SBB – beritasumbernews.com
Turnamen sepakbola U-16 yang digelar dalam rangka memperingati HUT Kabupaten Seram Bagian Barat, membuat keamanan di kabupaten ini kembali tidak kondusif, hal itu dibuktikan dengan adanya pemalangan jalan oleh masyarakat Hatusua lantaran emosi dengan keputusan panitia tournament tersebut.

Pemalangan jalan oleh warga Hatusua kecamatan Kairatu, imbas dari keputusan panitia yang dikeluarkan panitia sepakbola U-16 Bupati SBB Cup terhadap tim U-16 Hatusua yang sementara mengikuti turnamen tersebut. Kamis 20/01/2022

Masyarakat Hatusua lakukan pemalangan jalan akibat emosi dan kecewa dengan panitia yang telah mengambil langkah mendiskualifikasi Tim Hatusua Fc dari Turnamen akibat adanya protes dari Tim yang mereka kalahkan yakni Iha Fc.

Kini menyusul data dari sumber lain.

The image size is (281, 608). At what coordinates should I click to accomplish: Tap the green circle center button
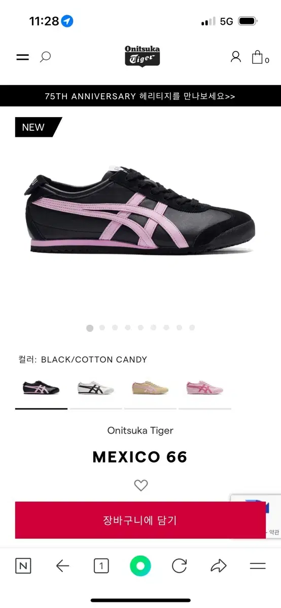141,566
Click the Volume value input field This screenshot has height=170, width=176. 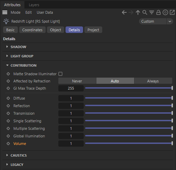[x=71, y=144]
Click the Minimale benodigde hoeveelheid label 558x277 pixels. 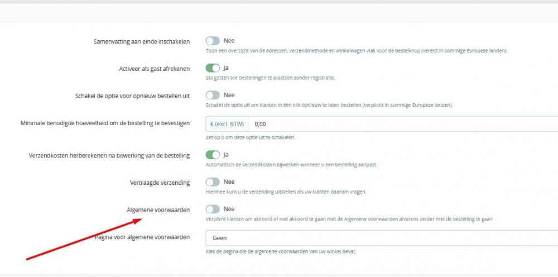point(105,123)
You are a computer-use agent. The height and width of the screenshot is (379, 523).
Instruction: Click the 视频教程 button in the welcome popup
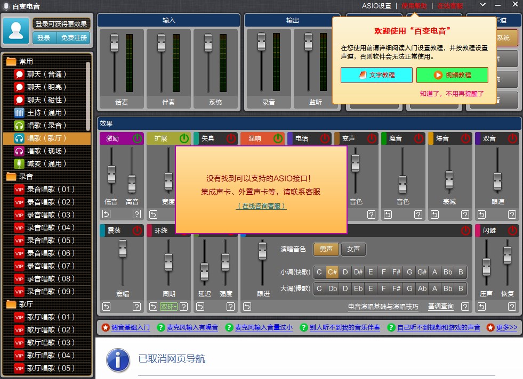tap(452, 76)
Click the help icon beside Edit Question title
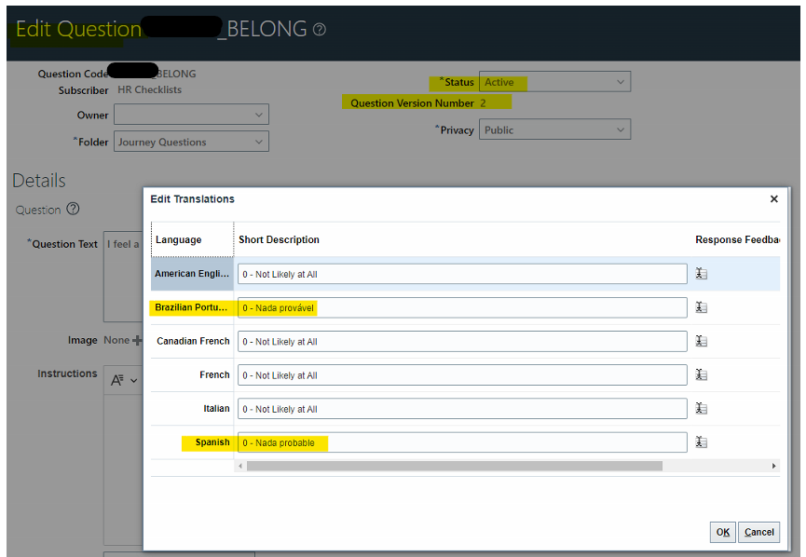This screenshot has width=806, height=557. click(x=318, y=29)
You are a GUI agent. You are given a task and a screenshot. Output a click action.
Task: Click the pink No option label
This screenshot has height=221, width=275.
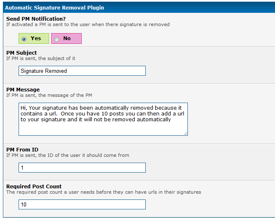pyautogui.click(x=67, y=38)
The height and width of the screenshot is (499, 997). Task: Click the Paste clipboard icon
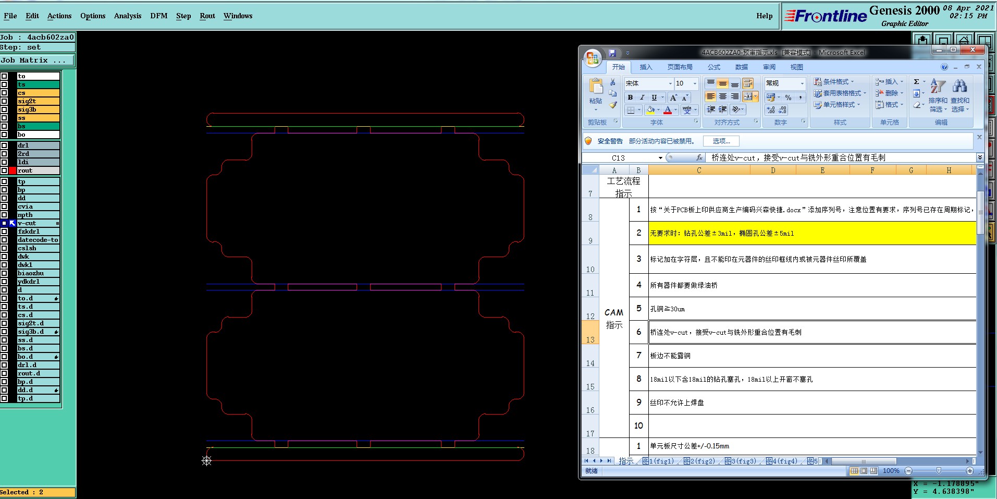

Ini secara spontan dan secara tiba – tiba dilakukan oleh warga, akibat dari keputusan panitia mendiskualifikasi tim Hatusua Fc dari Turnamen.’’ Hal tersebut di sampaikan Kepala Desa Hatusua P.Saul Tuhuteru kepada Redaksi beritasumbernews.com pagi ini.

Kata Kades” muncul karena kemarin kita ikut dalam turnamen sepak bola Bupati Cup, dan dari awal sampai sekarang tim Hatusua Fc sudah masuk 4 besar saat melawan Iha kita menang 4-0 dan tidak ada apa-apa. Tutur Kades

Pasalnya” Pada malamnya tiba-tiba panitia memberitahukan bahwa ada protes dari tim Iha terhadap salah satu pemain kita (Hatusua) dan dilakukan sidang,” Jelas Tuhuteru

Lanjutnya” saat sidang tadi (hari ini) mungkin ada kejanggalan sedikit di administrasi sehingga panitia memutuskan bahwa tim kita gugur (didiskualifikasi),” Ujar Kades

Akibat dari didiskualifkasi informasinya terdengar oleh masyarakat, tak terima itu masyarakat secara spontan emosi, Mereka menyesal mengapa dari awal pada saat panitia melaksanakan seleksi tidak teliti sehingga sudah masuk perempat final baru kita keluar. Heran Kades

Dengan ketidakpuasan itulah Sehingga masyarakat memblokir jalan. Aksi Ini disponsori oleh ibu-ibu para pemain U-16.’’ Tandasnya.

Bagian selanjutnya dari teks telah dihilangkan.